Humility – This is a hard one, but it is the result of learning to be like water that does not disdain any route. There is a power dynamic in teaching, and we all try to cultivate some air of authority (to keep order, if nothing else). That said, more authority, I have found, comes from honesty than from trying to hard to be someone you are not. Wu-wei reminds us that we are a part of something greater, and that bigger and varying forces are at work around us. This does not even have to carry spiritual weight, if you’d prefer it not: our students’ attitudes and aptitudes, the larger academic culture of our schools, trends in our chosen disciplines, and even the weather are all acting all the time to shape our environment. We can only do so much. Even more practically, good teaching enables students without doing things for them, so we literally can only do so much – students must always do work themselves. As an instructor, I always find that both exciting (“look what I can help them do”) and humbling (“look how well they did all on their own…ooh, or didn’t!”). Considering wu-wei in teaching invites us to be honest about our capabilities, our personalities, and our environments, and, like water, to humbly flow through them. This, too, can be an invaluable wordless lesson. I still recall the day someone asked one of my grad school professors a question in class about a text…and he replied that he didn’t know the answer, “so let’s all see if we can find out together.” I was impressed, and I took that sensibility with me into my own teaching.
Reflection questions:
What does “maximum mobility with minimum effort” mean to you? Are there places in your life & work you already try to achieve this? What does it look like?
How much space do you build into your syllabi or lesson plans for unforeseen events or issues?
Do you ever catch students “trying too hard” and causing themselves stress? How do you help them if you do? Do you help yourself in similar ways?
How much time do you spend thinking about the “big picture” of a course or a semester? Do you try to communicate that picture to your students?
What aspects of your teaching are you comfortable giving up some control over? Which aspects do you definitely want to control? How realistic are these goals?
What would it look like to make confidence an outcome of your classes? Of your own professional development?
Where might it be useful to think of yourself as teaching a “way” along with specific content or skills? How would you describe the Tao of your discipline? Of your classroom? Of your teaching?
To Go a Little Deeper
Two accessible versions of classic Taoist texts are the Tao Te Ching translated by Stephen Mitchell (Harper Perennial, 2006), and The Way of Chuang Tzu translated by Thomas Merton (New Directions, 2010).
Buechner’s story can be found in The Hungering Dark (Harper Collins, 1985).
A useful take on teaching-without-words can be found in Teaching with Your Mouth Shut by Donald Finkel (Heinemann, 2000).

* Source records *
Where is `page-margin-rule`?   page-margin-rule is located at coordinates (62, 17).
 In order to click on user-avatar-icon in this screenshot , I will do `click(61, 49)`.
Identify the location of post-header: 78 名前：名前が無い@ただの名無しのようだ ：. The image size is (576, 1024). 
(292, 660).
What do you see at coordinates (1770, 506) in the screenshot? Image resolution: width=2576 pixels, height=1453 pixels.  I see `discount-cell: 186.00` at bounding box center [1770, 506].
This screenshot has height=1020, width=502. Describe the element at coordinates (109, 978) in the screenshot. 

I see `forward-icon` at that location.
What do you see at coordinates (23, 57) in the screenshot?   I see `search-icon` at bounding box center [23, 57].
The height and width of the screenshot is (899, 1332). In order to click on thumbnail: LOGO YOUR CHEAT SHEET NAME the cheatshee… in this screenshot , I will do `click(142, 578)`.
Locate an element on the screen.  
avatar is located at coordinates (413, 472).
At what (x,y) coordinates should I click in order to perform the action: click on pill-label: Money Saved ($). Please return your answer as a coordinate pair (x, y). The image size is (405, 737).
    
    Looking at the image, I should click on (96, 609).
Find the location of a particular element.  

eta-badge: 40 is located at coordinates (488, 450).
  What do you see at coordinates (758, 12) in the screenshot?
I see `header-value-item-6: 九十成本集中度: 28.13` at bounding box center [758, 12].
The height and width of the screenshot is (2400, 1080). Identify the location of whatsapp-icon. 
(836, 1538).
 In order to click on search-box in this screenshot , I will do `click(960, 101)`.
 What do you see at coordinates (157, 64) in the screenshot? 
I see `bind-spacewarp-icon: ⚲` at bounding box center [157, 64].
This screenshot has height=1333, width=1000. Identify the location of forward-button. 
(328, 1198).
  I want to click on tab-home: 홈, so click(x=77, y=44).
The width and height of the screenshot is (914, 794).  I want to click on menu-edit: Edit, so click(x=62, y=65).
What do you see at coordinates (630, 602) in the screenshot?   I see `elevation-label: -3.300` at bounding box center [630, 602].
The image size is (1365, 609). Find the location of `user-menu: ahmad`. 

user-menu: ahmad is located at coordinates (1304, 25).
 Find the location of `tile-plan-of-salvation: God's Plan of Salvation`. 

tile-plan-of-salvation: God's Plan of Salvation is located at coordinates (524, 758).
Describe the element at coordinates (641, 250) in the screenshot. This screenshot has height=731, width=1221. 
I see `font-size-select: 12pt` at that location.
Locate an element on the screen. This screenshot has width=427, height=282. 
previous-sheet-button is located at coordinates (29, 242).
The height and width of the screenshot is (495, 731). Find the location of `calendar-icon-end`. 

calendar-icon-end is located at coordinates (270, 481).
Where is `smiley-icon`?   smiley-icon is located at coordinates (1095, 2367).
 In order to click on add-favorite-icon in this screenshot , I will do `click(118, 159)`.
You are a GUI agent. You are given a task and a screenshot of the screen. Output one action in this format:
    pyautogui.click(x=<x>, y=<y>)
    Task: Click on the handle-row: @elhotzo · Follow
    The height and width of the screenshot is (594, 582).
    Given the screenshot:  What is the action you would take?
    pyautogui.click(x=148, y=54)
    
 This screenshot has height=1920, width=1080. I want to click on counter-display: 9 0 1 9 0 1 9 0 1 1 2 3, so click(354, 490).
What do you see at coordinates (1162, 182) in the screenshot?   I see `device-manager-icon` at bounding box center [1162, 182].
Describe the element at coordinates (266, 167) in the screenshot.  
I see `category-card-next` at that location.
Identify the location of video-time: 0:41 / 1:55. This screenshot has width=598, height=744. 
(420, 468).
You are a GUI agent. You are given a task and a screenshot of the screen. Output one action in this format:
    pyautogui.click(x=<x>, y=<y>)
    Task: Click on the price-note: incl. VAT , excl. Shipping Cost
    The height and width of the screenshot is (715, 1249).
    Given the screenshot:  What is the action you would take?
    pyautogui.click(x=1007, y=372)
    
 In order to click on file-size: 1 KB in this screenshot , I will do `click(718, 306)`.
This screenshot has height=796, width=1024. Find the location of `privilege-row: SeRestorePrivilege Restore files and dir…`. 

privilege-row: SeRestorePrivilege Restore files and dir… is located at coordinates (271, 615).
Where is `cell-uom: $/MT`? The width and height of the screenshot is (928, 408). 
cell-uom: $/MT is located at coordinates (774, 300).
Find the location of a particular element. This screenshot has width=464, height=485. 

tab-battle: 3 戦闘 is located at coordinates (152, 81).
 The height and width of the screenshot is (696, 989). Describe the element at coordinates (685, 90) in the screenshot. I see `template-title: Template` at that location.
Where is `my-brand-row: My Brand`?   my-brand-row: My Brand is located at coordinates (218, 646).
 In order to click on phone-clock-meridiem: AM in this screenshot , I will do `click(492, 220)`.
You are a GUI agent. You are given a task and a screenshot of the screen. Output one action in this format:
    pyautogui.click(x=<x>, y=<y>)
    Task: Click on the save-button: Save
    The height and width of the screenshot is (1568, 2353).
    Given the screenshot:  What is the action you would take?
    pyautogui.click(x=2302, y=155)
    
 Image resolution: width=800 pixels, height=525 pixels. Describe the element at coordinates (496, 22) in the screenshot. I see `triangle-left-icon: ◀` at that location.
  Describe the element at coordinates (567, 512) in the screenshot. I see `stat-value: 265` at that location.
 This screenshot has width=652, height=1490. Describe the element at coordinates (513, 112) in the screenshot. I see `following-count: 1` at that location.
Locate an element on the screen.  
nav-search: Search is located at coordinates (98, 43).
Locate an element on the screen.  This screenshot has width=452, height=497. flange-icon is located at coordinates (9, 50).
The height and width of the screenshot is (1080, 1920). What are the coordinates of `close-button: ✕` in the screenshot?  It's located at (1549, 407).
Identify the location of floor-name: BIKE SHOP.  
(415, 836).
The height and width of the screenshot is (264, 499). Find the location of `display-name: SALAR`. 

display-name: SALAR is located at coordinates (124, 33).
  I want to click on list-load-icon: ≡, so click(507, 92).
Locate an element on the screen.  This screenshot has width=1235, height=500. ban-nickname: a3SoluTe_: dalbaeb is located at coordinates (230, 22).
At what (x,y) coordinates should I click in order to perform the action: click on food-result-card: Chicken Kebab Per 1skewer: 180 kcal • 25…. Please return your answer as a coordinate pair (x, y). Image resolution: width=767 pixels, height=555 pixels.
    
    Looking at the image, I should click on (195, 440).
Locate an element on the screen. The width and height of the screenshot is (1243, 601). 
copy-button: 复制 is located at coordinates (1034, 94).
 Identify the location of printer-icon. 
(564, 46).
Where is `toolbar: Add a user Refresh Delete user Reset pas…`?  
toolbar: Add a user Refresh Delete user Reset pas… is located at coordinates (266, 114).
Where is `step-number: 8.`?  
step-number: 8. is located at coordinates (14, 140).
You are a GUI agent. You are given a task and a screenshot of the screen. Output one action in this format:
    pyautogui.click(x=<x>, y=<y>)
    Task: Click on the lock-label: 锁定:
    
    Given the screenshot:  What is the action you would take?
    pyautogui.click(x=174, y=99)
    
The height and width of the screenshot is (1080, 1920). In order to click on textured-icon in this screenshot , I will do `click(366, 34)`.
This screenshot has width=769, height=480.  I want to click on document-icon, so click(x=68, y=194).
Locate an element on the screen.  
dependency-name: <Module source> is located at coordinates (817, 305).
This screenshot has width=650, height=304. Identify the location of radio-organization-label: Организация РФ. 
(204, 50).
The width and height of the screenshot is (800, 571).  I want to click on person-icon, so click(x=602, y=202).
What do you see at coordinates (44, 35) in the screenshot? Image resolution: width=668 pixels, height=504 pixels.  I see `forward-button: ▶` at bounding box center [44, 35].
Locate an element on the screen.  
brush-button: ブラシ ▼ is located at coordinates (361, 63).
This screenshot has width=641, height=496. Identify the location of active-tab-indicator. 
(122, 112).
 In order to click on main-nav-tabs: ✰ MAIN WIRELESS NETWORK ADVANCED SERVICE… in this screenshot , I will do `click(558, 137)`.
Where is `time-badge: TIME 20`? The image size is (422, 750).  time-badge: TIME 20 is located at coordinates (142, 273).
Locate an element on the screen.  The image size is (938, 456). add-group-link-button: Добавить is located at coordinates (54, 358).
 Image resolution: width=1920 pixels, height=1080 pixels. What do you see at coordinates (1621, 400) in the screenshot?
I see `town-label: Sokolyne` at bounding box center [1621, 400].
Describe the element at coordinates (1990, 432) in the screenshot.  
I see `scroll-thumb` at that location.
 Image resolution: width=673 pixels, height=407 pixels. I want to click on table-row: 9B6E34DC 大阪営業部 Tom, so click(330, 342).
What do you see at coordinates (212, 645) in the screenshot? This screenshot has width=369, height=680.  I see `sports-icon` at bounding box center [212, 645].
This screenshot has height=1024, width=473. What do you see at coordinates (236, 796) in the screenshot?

* Task list *
• a. Render part of the records as a Markdown table with the columns Row and Line, one row per line and blank lines omitted: begin at the line containing "The height and width of the screenshot is (2400, 1080)." and stop after the line containing "I want to click on tab-home: 홈, so".
• b. Write the next part of the piece on wu-wei in teaching, picking up after its final line.
The text and the records come from separate, unrelated sources.

* Per-task outputs *
• a.
| Row | Line |
|---|---|
| 1 | The height and width of the screenshot is (2400, 1080). Identify the location of whatsapp-icon.  |
| 2 | (836, 1538). |
| 3 |  In order to click on search-box in this screenshot , I will do `click(960, 101)`. |
| 4 |  What do you see at coordinates (157, 64) in the screenshot?  |
| 5 | I see `bind-spacewarp-icon: ⚲` at bounding box center [157, 64]. |
| 6 | This screenshot has height=1333, width=1000. Identify the location of forward-button.  |
| 7 | (328, 1198). |
| 8 |   I want to click on tab-home: 홈, so click(x=77, y=44). |

• b.
If “the Tao” reminds you of “the Force” from Star Wars, good catch – there is a lot of Taoist influence on the Jedi’s ideas, especially as explained by Yoda in The Empire Strikes Back. In fact, Stephen Mitchell originally planned his “Tao Te Ching” translation to be in Yoda’s voice! It’s a good pop-culture way to introduce Taoist ideas to classes. Students may also think of the catchphrase “This is the Way,” from “The Mandalorian,” although the Mandalorians’ Way is more Confucian than Taoist. But that’s for another time…
I have taught religion in an academic setting in some form or another for over 20 years.
But this is not a series about how to do that.
Instead, this blog series explores what it might look like to use insights or practices from major world religions as approaches to or guidelines for teaching.
Let me stress at the outset that this is purely practical. Adopting the principles or activities as teaching strategies no more means that you have to adopt them in any other part of your life than a football team embracing “West Coast offense” means they have to physically relocate to California. I am not advocating for (or against) the “truth” of any of these things; I am advocating for their usefulness, as spurs to pedagogical reflection, if nothing else.
One way to study religion, in fact, is to look at how useful it is – what it does (and asking for guesses at that is a common first-day activity when I do teach religion classes). One of the things religion does, or at the very least claims to do, is foster transformation. This is also something education does, or at the very least claims to do. So it could be productive to look at how approaches to transformation in both areas can overlap.
Take, for example, a common baseline example of something religions do: posit the existence of a special dimension called the sacred, which is “wholly other” than everyday, mundane reality. In religious practice, belief in the sacred, among other things, leads to marking boundaries. Certain places and times are sacred; others are not. Thus, behavior in or at these times and places is different. Conditions are different. Experience is more meaningful, or perhaps differently meaningful (consider sacred spaces, such as the interior of a cathedral or temple, or sacred times, such as the month of Ramadan).
Now, without going so far as to say they reveal ultimate reality as the sacred does, what might it mean to intentionally mark boundaries around educational spaces and times in a similar way? We already talk about classrooms being “safe spaces” for tossing around and critically examining ideas. Are there other ways we could mark our teaching times and spaces as set apart from the rest of day-to-day life? Are roles different there? Are outside rules suspended there? Do we use different vocabularies? What practices might mark or reinforce these boundaries? Or is such difference even desirable? What are the positives and negatives of marking off times and spaces from others? What messages does that send? How do we look at the world and ourselves differently if we do or don’t do that?
These are the kinds of questions I want to raise in these posts. To that end, each post will end with a series of reflection questions. I do not claim to have the answers. In fact, my answers and your answers might vary. I kind of hope they do.
A last note: this is in no way meant to be a comprehensive series. There are many, many more insights and aspects of the world’s religions than I can go into here. And each of the religions I turn to is much bigger and more complicated than the particular insight I will examine. The ensuing posts are only a starting place. I encourage you to go further on your own.
Reflection questions:
What does it mean to you to think of education as fostering transformation?
Do you find it useful to consider educational times and places (class sessions, lectures, classrooms, labs) as somehow different from other times and places?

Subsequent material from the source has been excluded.